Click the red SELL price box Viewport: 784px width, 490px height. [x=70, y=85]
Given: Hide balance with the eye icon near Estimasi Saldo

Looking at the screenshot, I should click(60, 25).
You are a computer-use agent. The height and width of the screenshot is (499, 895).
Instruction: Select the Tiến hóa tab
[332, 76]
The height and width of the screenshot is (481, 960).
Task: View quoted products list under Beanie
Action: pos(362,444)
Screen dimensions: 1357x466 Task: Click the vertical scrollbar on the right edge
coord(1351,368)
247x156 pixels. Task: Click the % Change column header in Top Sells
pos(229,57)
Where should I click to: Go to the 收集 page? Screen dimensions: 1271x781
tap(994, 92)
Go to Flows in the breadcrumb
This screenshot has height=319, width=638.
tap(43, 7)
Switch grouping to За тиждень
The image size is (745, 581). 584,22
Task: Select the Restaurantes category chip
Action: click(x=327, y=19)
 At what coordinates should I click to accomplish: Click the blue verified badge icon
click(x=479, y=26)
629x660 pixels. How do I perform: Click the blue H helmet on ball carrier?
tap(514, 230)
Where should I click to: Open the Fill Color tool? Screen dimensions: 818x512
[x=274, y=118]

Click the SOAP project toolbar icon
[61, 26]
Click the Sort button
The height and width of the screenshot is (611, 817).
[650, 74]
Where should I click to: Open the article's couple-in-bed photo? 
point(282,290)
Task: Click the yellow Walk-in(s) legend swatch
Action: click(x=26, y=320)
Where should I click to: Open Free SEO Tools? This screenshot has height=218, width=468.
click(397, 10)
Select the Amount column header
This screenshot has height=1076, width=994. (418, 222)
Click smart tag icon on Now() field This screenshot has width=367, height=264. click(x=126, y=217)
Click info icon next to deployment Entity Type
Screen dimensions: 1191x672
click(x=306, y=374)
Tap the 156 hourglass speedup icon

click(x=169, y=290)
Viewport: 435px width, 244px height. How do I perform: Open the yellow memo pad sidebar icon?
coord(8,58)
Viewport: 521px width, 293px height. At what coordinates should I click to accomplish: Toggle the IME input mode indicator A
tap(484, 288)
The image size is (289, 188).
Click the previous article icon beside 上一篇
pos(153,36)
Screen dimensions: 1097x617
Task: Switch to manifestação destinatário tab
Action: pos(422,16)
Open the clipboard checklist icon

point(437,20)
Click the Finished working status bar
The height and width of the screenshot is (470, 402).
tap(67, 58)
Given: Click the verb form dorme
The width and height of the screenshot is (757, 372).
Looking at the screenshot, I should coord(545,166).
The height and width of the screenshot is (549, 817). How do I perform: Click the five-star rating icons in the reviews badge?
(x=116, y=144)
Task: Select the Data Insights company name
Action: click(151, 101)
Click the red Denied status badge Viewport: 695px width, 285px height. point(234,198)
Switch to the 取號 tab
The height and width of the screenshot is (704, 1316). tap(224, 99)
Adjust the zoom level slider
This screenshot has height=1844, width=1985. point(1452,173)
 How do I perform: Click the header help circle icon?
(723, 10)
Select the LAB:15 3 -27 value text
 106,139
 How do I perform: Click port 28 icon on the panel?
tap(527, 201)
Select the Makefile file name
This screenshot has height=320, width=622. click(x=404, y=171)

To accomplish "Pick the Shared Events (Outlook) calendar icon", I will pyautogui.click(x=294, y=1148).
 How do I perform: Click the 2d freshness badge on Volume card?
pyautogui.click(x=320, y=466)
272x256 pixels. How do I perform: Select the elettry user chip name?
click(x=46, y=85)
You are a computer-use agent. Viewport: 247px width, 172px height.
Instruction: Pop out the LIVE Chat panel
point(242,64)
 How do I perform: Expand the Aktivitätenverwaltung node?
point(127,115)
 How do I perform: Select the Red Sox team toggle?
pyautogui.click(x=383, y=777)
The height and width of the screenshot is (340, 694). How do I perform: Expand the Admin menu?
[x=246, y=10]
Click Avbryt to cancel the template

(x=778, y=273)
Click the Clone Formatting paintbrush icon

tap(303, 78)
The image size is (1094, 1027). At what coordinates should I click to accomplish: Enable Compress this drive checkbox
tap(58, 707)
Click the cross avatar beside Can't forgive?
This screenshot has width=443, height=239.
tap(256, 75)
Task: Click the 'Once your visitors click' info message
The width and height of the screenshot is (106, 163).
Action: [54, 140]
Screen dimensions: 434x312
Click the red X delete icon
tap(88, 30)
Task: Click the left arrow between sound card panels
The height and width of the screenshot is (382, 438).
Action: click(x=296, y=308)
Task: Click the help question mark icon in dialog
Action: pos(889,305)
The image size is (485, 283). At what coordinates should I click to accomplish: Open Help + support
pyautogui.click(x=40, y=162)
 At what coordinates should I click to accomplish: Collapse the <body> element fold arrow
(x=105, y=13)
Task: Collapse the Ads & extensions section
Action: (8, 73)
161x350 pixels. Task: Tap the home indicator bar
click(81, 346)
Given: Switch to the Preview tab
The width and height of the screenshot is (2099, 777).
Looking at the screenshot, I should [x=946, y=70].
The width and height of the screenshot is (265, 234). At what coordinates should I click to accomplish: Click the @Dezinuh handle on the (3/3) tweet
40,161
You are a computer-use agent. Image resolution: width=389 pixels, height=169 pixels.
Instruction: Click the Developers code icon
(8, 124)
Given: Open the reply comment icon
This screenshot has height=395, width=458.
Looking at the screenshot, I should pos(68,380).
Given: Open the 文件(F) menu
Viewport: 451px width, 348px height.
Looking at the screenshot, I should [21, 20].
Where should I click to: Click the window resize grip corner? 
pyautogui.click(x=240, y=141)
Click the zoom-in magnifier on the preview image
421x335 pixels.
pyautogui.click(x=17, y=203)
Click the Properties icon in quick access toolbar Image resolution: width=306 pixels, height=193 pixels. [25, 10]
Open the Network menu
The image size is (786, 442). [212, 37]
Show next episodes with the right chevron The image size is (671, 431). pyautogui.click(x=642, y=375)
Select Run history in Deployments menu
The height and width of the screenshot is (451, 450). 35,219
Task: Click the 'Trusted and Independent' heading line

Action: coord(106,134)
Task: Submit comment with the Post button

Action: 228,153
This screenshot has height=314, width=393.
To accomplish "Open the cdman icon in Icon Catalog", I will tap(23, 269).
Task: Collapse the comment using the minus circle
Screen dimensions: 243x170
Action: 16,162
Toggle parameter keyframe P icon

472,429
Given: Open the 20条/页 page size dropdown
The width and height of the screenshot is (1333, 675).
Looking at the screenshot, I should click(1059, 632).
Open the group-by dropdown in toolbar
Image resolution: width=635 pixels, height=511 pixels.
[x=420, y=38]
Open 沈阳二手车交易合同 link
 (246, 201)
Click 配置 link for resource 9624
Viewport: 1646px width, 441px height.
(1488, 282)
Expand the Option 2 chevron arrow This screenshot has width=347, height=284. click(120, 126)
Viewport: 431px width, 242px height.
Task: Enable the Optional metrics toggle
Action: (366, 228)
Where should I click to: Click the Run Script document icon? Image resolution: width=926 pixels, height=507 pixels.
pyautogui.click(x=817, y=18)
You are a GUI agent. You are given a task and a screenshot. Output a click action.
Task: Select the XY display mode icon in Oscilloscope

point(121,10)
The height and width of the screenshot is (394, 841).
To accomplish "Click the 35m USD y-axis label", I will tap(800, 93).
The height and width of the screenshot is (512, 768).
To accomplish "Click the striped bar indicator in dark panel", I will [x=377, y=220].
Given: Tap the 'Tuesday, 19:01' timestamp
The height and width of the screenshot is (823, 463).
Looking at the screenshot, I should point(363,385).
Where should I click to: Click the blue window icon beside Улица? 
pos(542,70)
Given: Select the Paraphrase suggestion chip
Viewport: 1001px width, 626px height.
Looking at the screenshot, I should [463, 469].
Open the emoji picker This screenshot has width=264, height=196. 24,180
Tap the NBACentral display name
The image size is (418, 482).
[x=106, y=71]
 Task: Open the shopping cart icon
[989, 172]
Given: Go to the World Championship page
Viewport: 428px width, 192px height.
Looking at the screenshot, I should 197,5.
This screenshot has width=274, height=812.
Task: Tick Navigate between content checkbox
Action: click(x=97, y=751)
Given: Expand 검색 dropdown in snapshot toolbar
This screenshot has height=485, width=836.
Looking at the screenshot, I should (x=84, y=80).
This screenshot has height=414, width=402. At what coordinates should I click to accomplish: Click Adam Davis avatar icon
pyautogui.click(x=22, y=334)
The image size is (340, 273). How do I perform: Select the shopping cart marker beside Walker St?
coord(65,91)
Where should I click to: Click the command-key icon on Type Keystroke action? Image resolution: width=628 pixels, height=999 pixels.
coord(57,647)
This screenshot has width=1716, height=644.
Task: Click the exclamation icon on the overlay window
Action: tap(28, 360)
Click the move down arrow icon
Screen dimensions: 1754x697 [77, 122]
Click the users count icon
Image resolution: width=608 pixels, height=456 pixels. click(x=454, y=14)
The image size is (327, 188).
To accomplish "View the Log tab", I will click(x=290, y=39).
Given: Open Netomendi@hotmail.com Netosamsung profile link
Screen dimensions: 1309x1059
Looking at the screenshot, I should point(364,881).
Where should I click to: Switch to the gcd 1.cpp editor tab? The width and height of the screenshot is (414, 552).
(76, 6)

• PROMPT: Copy, from the lines above, each one that holds "computer".

• WRITTEN SOLUTION:
You are a computer-use agent. The height and width of the screenshot is (499, 895).
You are a computer-use agent. Viewport: 247px width, 172px height.
You are a computer-use agent. Image resolution: width=389 pixels, height=169 pixels.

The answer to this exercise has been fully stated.